Run the following in Portia’s directory:
docker/compile-assets.sh
vagrant up
This will launch an Ubuntu virtual machine, build Portia and start the portia server. You’ll then be able to access Portia at http://localhost:9001. You can stop the portia server using vagrant suspend or vagrant halt. To run portiacrawl you will need to SSH into the virtual machine by running vagrant ssh.
Ubuntu¶
Running Portia Locally¶
These instructions are only valid for an Ubuntu based OS
Install the following dependencies:
sudo ./provision.sh install_deps
If you would like to run Portia locally you should create an environment with virtualenv:
virtualenv YOUR_ENV_NAME --no-site-packages
source YOUR_ENV_NAME/bin/activate
cd ENV_NAME
Now clone this repository into that env:
git clone https://github.com/scrapinghub/portia.git
cd portia
Install splash and the required packages:
sudo ./provision.sh install_deps install_splash install_python_deps
To run Portia start slyd and portia_server:
PYTHONPATH='/vagrant/portia_server:/vagrant/slyd:/vagrant/slybot'
slyd/bin/slyd -p 9002 -r portiaui/dist &
portia_server/manage.py runserver
Portia should now be running on port 9001 and you can access it at http://localhost:9001.
Developing Portia using Docker¶
To develop Portia using docker you will need Node.js, Bower and ember-cli installed.
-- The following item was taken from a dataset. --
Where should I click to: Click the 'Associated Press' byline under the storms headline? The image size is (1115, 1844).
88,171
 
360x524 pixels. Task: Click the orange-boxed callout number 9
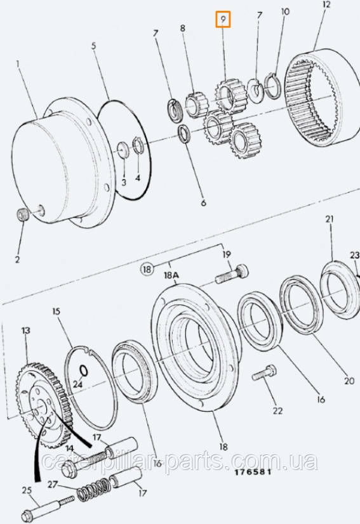223,20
To set up Portia for development use the commands below:
mkdir ~/data
git clone git@github.com:scrapinghub/portia.git
cd portia/portiaui
npm install && bower install
cd node_modules/ember-cli && npm install && cd ../../
ember build
cd ..
docker build . -t portia
You can run it using:
docker run -i -t --rm -p 9001:9001 \
-v ~/data:/app/data/projects:rw \
-v ~/portia/portiaui/dist:/app/portiaui/dist \
-v ~/portia/slyd:/app/slyd \
-v ~/portia/portia_server:/app/portia_server \
portia
This sets up the portia_server to restart with every change you make and if you run
cd ~/portia/portiaui && ember build -w in another shell you can rebuild the Portia assets with every change too.